Non-Toxic Mosquito Control for Your Yard
Non-toxic ways to eliminate mosquitoes
Mosquitoes – you either hate them or you despise them. So what can you do to keep the little vampires away?
Unfortunately, I have become somewhat of an expert in fending off mosquitoes. I’ve read through about every trick in the book to find a solution to keeping mosquitoes at bay in the yard. The area where I’m at has what I call a “mosquito season.” It’s not your typical bite here and there either. Here, they like to chase you down starting with the second you walk out the door.
If you’ve suffered from mosquito season as well, there is hope! Here are some non-toxic ways for mosquito control in your yard.
Water is breeding grounds for mosquitoes
First and foremost, eliminate stagnant water. Mosquitoes can hatch new eggs in just four days, so it’s important that you continue to empty water every few days.

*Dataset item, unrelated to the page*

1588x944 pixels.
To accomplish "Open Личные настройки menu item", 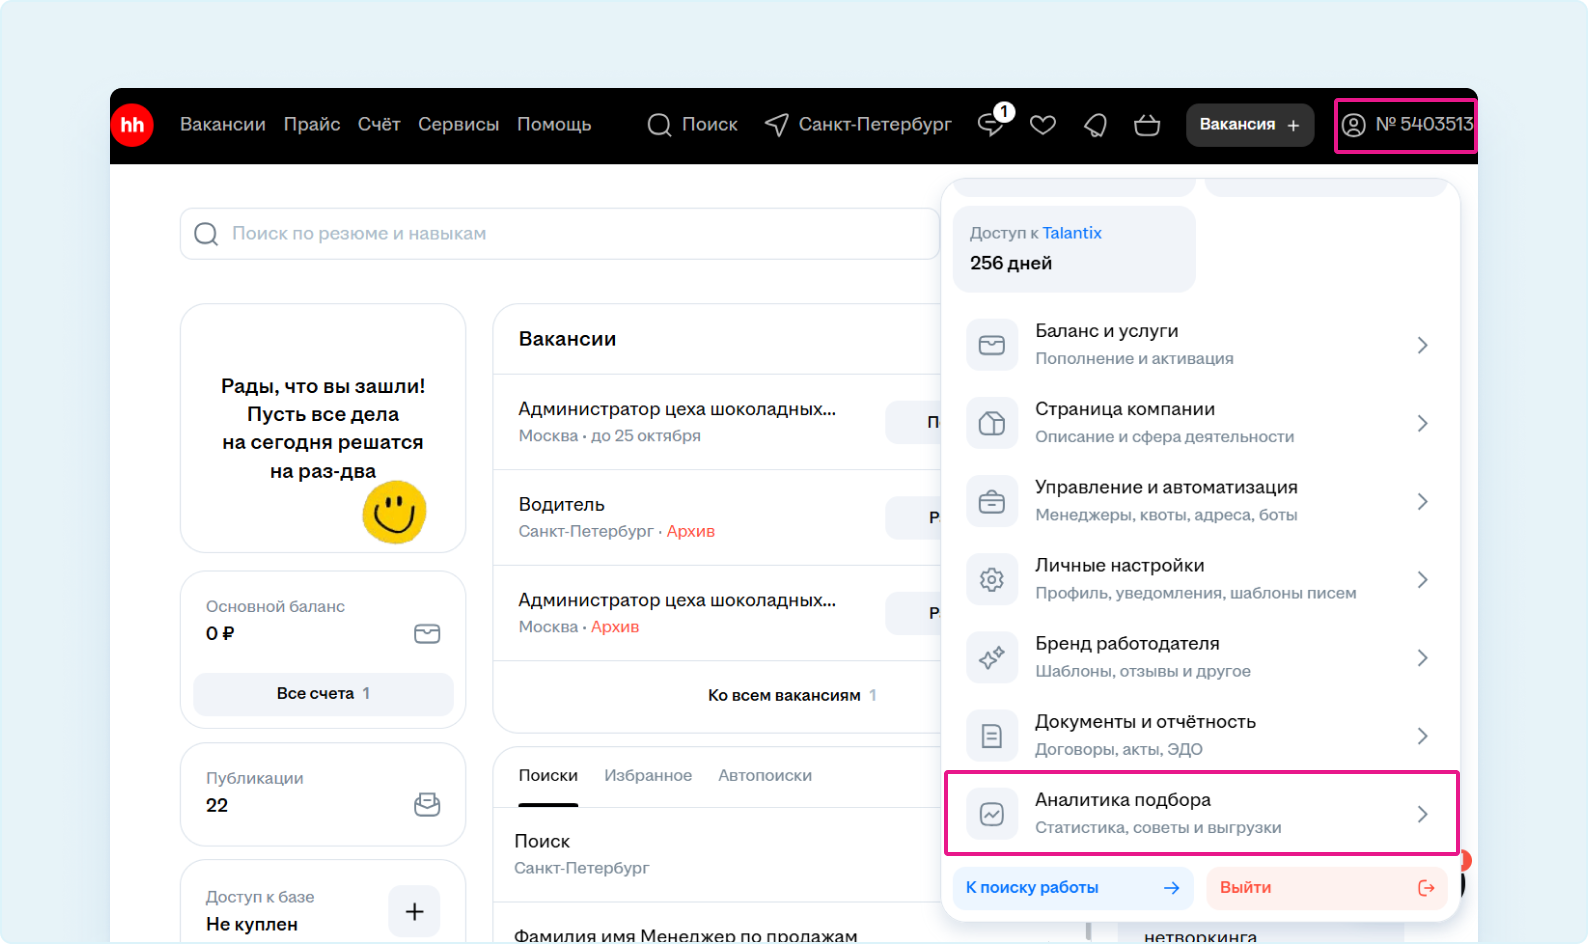I will (1200, 579).
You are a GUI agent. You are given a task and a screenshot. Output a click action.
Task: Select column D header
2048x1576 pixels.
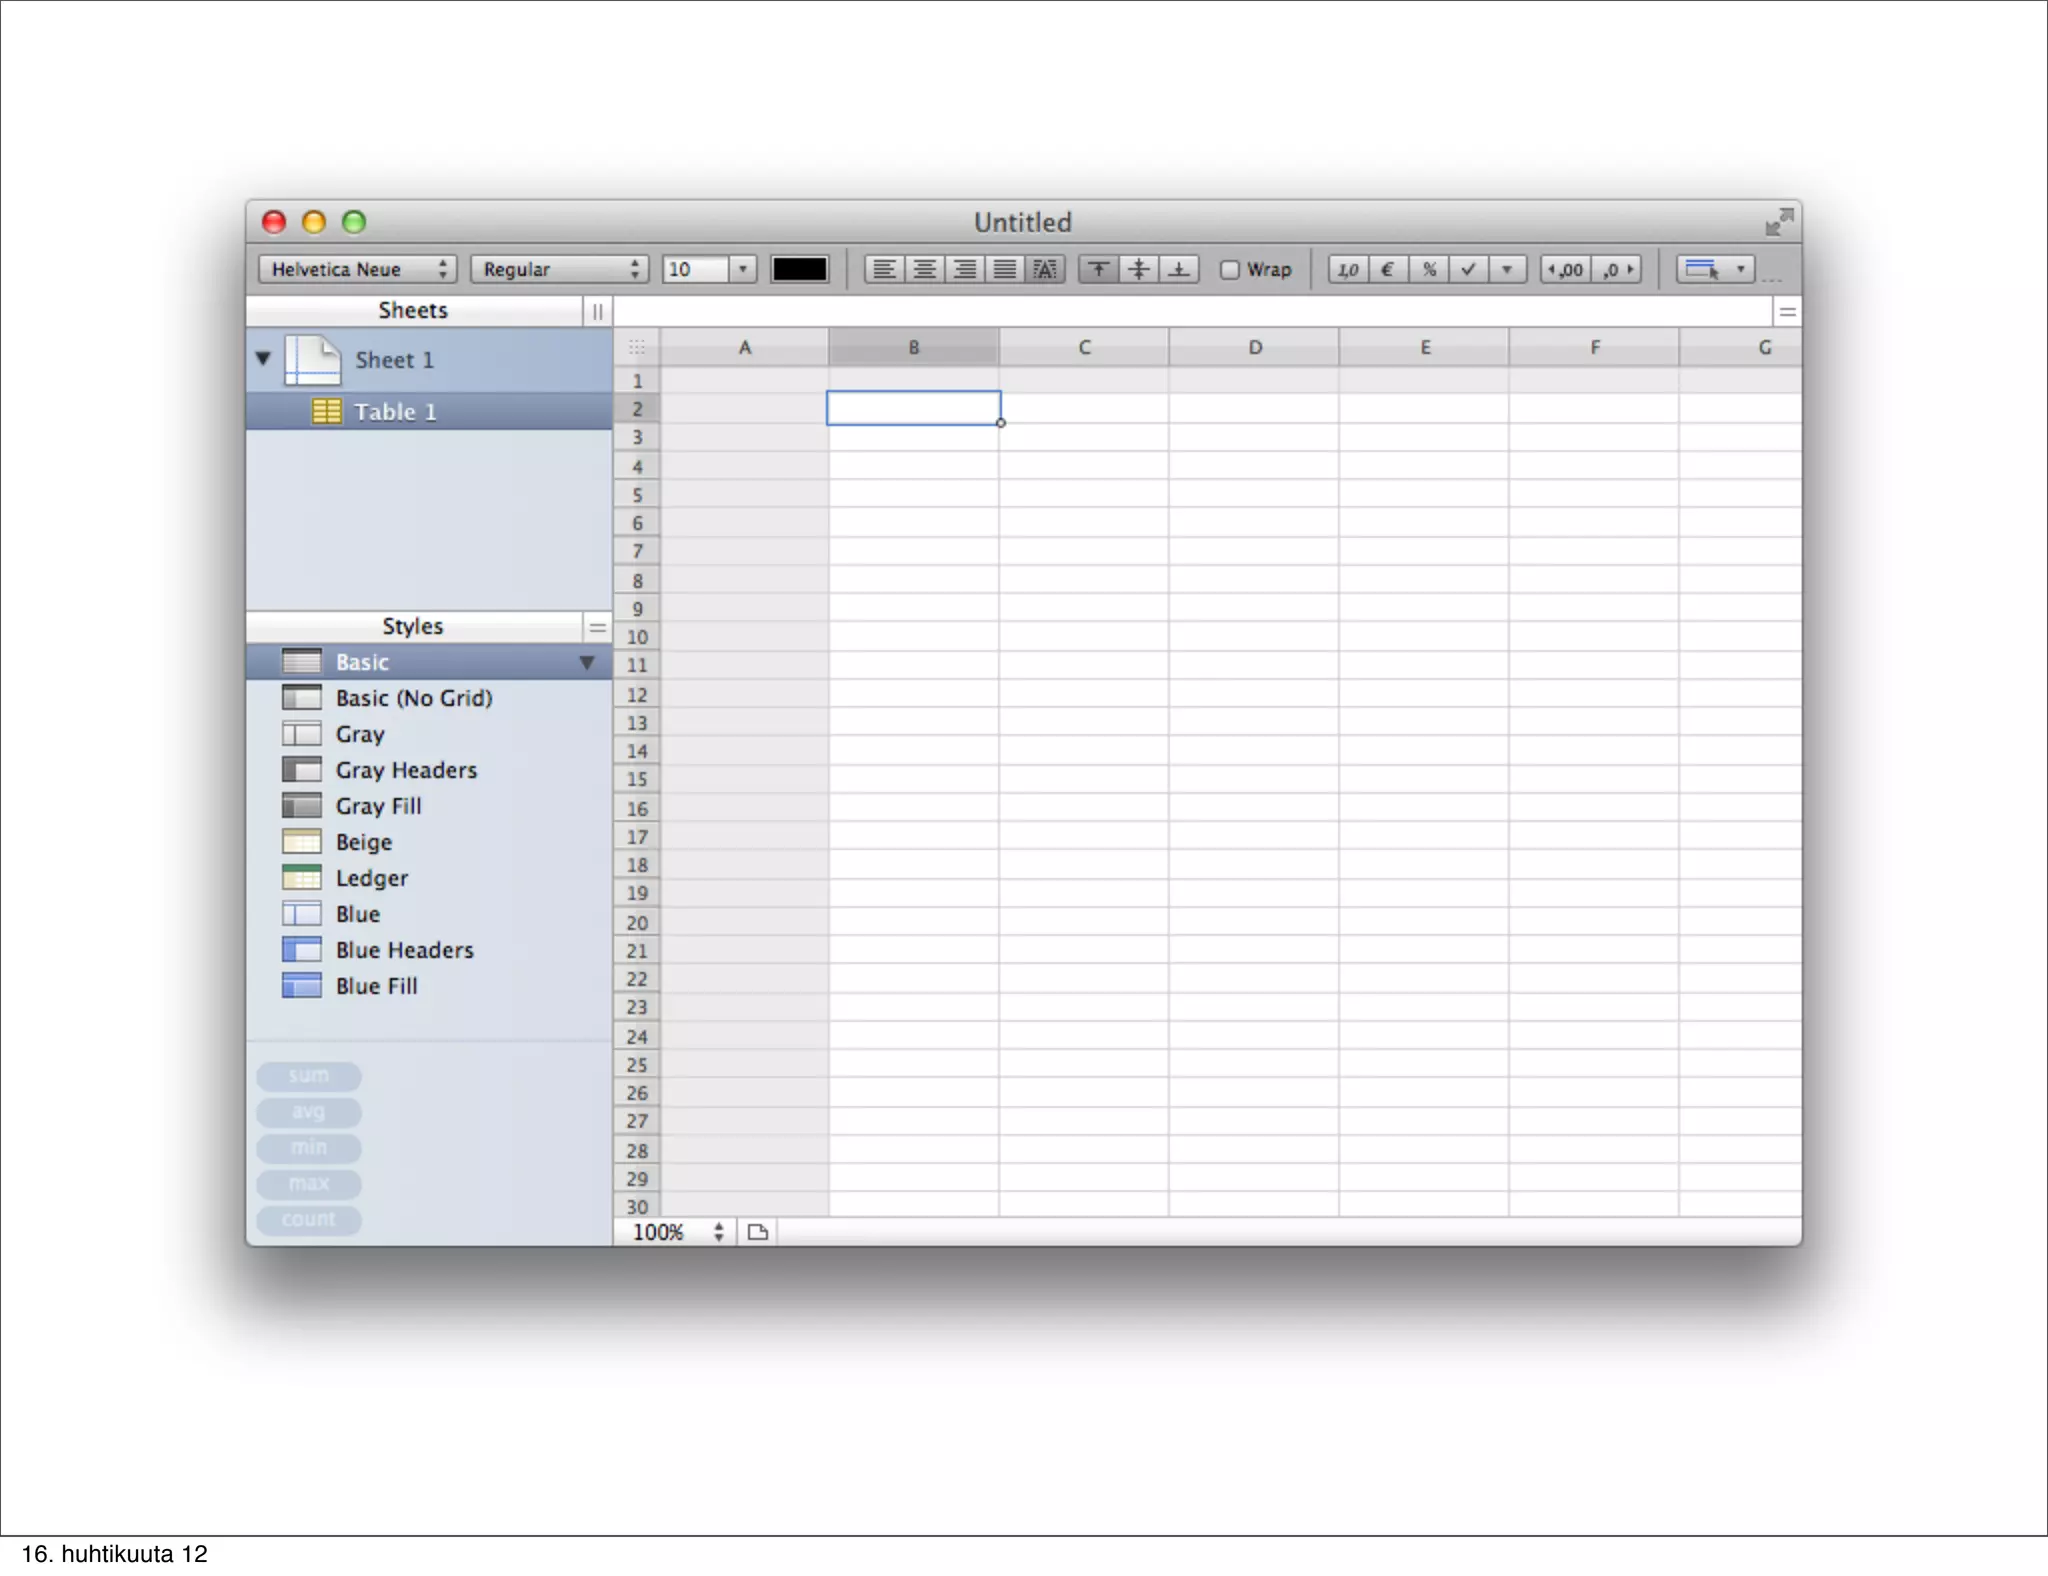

Some common places where water can collect are buckets, tarps, and even tires that are laying around. Bird baths and outdoor water bowls for pets should be changed often as well. Water for your pets should be changed everyday anyway, so mosquitoes should not even have a chance to grow in a pet’s water source.
Critters that dine on mosquitoes
There is an exception to getting rid of water. If you have a fish pond, you are on the right track. A fish pond is a great solution if you live in a mosquito-ridden area. Fish eat mosquito larvae, so would-be mosquitoes won’t even get the chance to attack you. Therefore, fish are a great help in keeping mosquitoes under control. Understandably, not everyone can have a fish pond installed. Not to worry though, because you can get a compact fish pond, some of which will fit on a porch or in a small garden.
Although it may not be the most favorable method, having a bat house is an excellent way to help keep a mosquito problem in check as well. I have not tried this myself, but I’ve heard raving reviews from those that have. Bats eat mosquitoes, thus lowering the mosquito population, which in turn leads to happy neighbors.
Patio Fish Pond
If you are fond of a particular social gathering spot in your yard, consider a screened-in area. A screened covering works well for outdoor dining spaces or other lounging areas. You can get canopies with screening along the sides so as to keep the little bloodsuckers away.
Covering up with clothing will help eliminate mosquito bites as well. Mosquitoes can still bite through clothing, but the more covering you have, the better off you are.
Another tidbit of advice - mosquitoes like to congregate in cooler areas, such as the shade. If you stay in the sunny areas, mosquitoes are less likely to follow you.
Plants that repel mosquitoes
There are even ways of deterring mosquitoes with certain plants. If you don’t have a garden and don’t plan on having a garden, you can still have mosquito-repelling plants that are kept in pots. Potted plants are a great option because you can move them around to wherever you see fit.
Okay, so what are these seemingly magical plants? There are many plants that are rumored to keep mosquitoes away. However, there are a few all-time favorites.
Solutions to Mosquito Problems
- Lemon Grass
What attracts mosquitoes, anyway?
Good old Carbon Dioxide, or CO2, is what actually attracts mosquitoes. While I’m not telling you to quit breathing, I am telling you that there are mosquito traps that work by emitting CO2. Such mosquito traps can help in your quest to rid your yard of mosquitoes.
Of course, you can always have your yard chemically sprayed as well, but as this focuses on non-toxic solutions, I won’t dive into chemical treatments in this particular hub. However, if you do decide to treat with chemicals, be sure to keep people and pets out of the treated area not only while it’s being treated, but for a period of time after as well. Consult a professional to find out how long is advised to stay out of the area. If you’re doing the treatment yourself, be sure to check the instructions to see how long to stay clear of the area.